1. Relèvement de la teneur en valeur régionale exigée
La teneur en valeur régionale est le pourcentage de la valeur d’un véhicule ou d’une pièce qui provient de l’Amérique du Nord (Canada, États-Unis ou Mexique).
Dans le cadre de l’ALENA, il fallait que les véhicules automobiles aient une teneur en valeur régionale de 62,5 %, c’est-à-dire que 62,5 % de la valeur du véhicule soit de source nord-américaine. Avec l’AEUMC, cette proportion passerait à 75 %.
2. Pièces de base
L’AEUMC prévoit un resserrement des exigences de contenu pour les pièces de base des véhicules, comme les moteurs et les transmissions.
3. Exigences relatives à l’acier et à l’aluminium
L’AEUMC s’accompagne de nouvelles règles pour les producteurs, qui doivent acheter en Amérique du Nord au moins 70 % de l’acier et de l’aluminium entrant dans la fabrication de leurs véhicules ou pièces. Pour l’heure, nul ne saurait dire si les États-Unis aboliront les tarifs douaniers imposés en mai sur l’acier et l’aluminium canadiens.
4. Exigence sur la teneur en main d’œuvre
Cette nouvelle disposition exigerait qu’au moins 40 à 45 % des activités d’un constructeur automobile (p. ex., assemblage, recherche et développement, technologies de l’information) soient le fait de travailleurs ayant droit à un taux horaire de 16 dollars américains ou plus.

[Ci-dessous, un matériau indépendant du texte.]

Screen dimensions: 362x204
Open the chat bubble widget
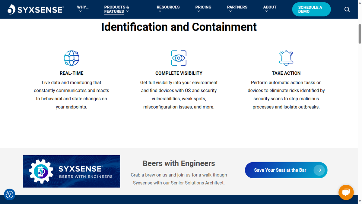coord(346,193)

M. Hodgins souligne que cette disposition devrait faire augmenter les salaires au Mexique, ce qui serait bénéfique pour le Canada également. « La situation deviendrait un peu plus équitable entre les pays », fait-il valoir.
Il ne craint pas du tout que London Automotive peine à appliquer les nouvelles exigences de contenu à ses produits.
« D’ailleurs, avec un peu de chance, pour certains produits, l’approvisionnement en Corée ou en Chine fera place à des achats locaux », ajoute-t-il.